Robert Walser: 'Jakob von Gunten'
October 8, 2018One is familiar with this story from many a different novel: A young man moves to unfamiliar territory, away from his father and mother, to experience something new. Adventure awaits him, major challenges through which he will grow.
But Jakob von Gunten isn't interested in that at all. He's not interested in learning about apprehension, but compliance. He does not strike out in the big, wide world. Instead, he entrenches himself in an incredibly bizarre institution. It's a servant school, a training center in which young people are molded into devoted subordinates — a completely voluntary measure, without coercion.
"One learns very little here, there is a shortage of teachers and none of us boys of the Benjamenta Institute will come to anything, that is to say, we shall all be something very small and subordinate later in life."
The art of submission
In this novel, no one wrangles with the notion of being a human cog in the big machine of society. On the contrary. Jakob von Gunten becomes a virtuoso in the art of defeat.
"I like things that aren't allowed to be, things that have to go down in my inside. It makes these repressed things more awkward, but at the same time more valuable. Yes, yes, I admit I like being repressed."
When Robert Walser published his book in 1909, he didn't realize that he would face further misfortune in his life. The inauspicious, slightly depressed young man from the canton of Bern had previously given up his job at a bank and followed his brother to Berlin in the hopes of becoming a writer.
In his brother's shadow
Walser lived his entire life in the shadow of his older brother, Karl. Karl had already gained recognition as a painter and set designer, mingling in the artistic circles of Berlin.

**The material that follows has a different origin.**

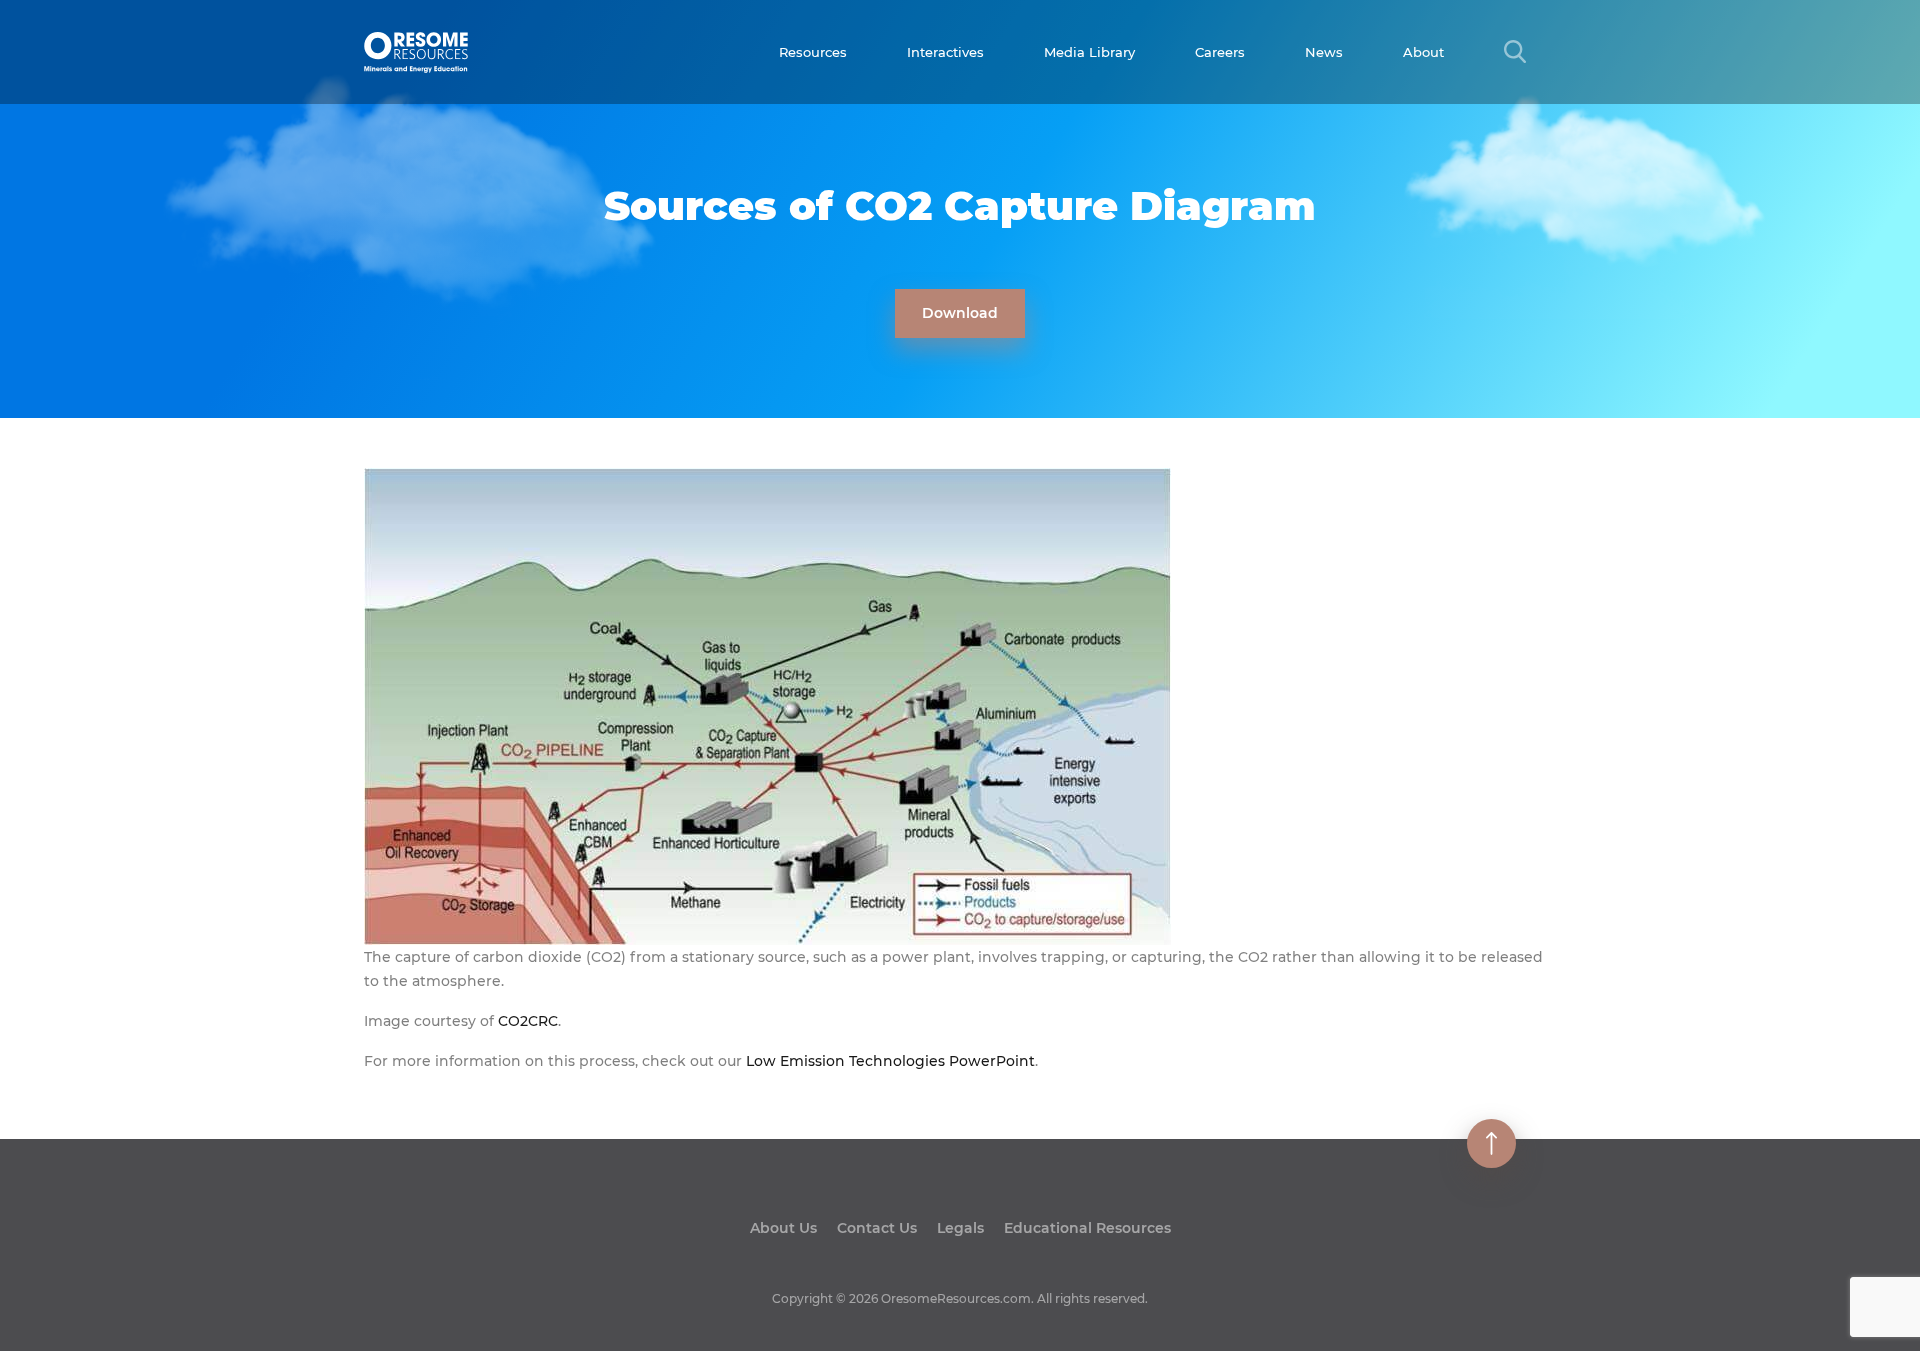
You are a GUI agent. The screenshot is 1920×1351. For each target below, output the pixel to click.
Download (960, 313)
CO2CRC (528, 1021)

So as not to sponge off his brother, Robert attended a servant training school and worked for a while as a footman in a palace in Upper Silesia. This experience formed the foundation for his later book, which he wrote as a fictitious diary.
In a delirium
In Walser's third novel, a ubiquitous sense of the pressure to succeed is counteracted with a massive desire to fail. While others attempt to quickly ascend the ranks, Jakob von Gunten works steadily toward his downfall.
Only few people recognized the subversive power of this anti-hero following the publication of the book. Walser himself returned as a failure to Switzerland. He suffered from anxiety attacks and hallucinations and spent 27 years in a mental institution, where he passed away.
Robert Walser: Jakob von Gunten, New York Review Books Classics, (German titel: Jakob von Gunten, 1909. English translation: Christopher Middleton.
Robert Walser was born in Biel, in the Swiss canton of Bern, in 1887 and died in Herisau, Appenzell canton, in 1956. Walser wrote his most famous novel, The Tanners, in Berlin in 1906; it was published a year later by Bruno Cassirer.